Normativa diramata da Ordine Medici e Odontoiatri di Arezzo

Ostetrica che esegue il taglio cesareo 17.5.2011

Ostetrica che esegue il taglio cesareo: licenziato il medicoPubblicato il 04-05-2011Cassazione Civile - La Corte d'Appello confermava la sentenza resa dal Tribunale dichiarativa della illegittimità del licenziamento per giusta causa intimato al dirigente medico per aver consentito presso la sala parto del presidio ospedaliero, che una ostetrica effettuasse, con l'assistenza del medico, un intervento chirurgico di taglio cesareo e nell'aver eseguito un altro intervento chirurgico di taglio cesareo sempre con l'assistenza dell'ostetrica quale secondo operatore. L'azienda ricorrendo per la cassazione della sentenza d'appello aveva sostenuto la violazione dell'art. 2119 c.c. e dell'art. 36, comma 2 del CCNL 5 dicembre 1996, osservando che la manifesta violazione delle regole della scienza medica e del regolamento ospedaliero relativo al reparto di ostetricia e ginecologia (che non consentivano di delegare funzioni proprie del personale medico ad altri e diversi ausiliari, a ciò non autorizzati, in assenza di particolari situazioni di urgenza, nel caso insussistenti) risultava essere di entità tale da legittimare il recesso per giusta causa.
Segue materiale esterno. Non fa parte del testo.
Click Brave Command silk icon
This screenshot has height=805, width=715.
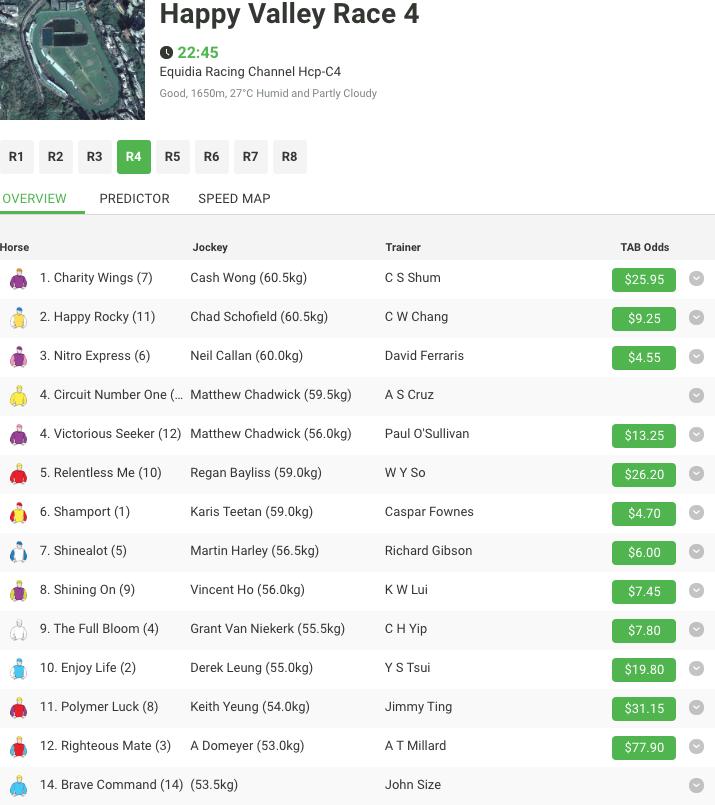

La Cassazione ha affermato che deve ritenersi l'esistenza di una giusta causa di licenziamento, che implica la grave negazione degli elementi essenziali del rapporto di lavoro, allorchè il dipendente violi disposizioni legali e regolamentari che regolano l'esecuzione della prestazione e che sono volte a garantire la qualità e l'affidabilità del servizio erogato dal datore di lavoro e a proteggere il diritto alla salute degli utenti del servizio stesso.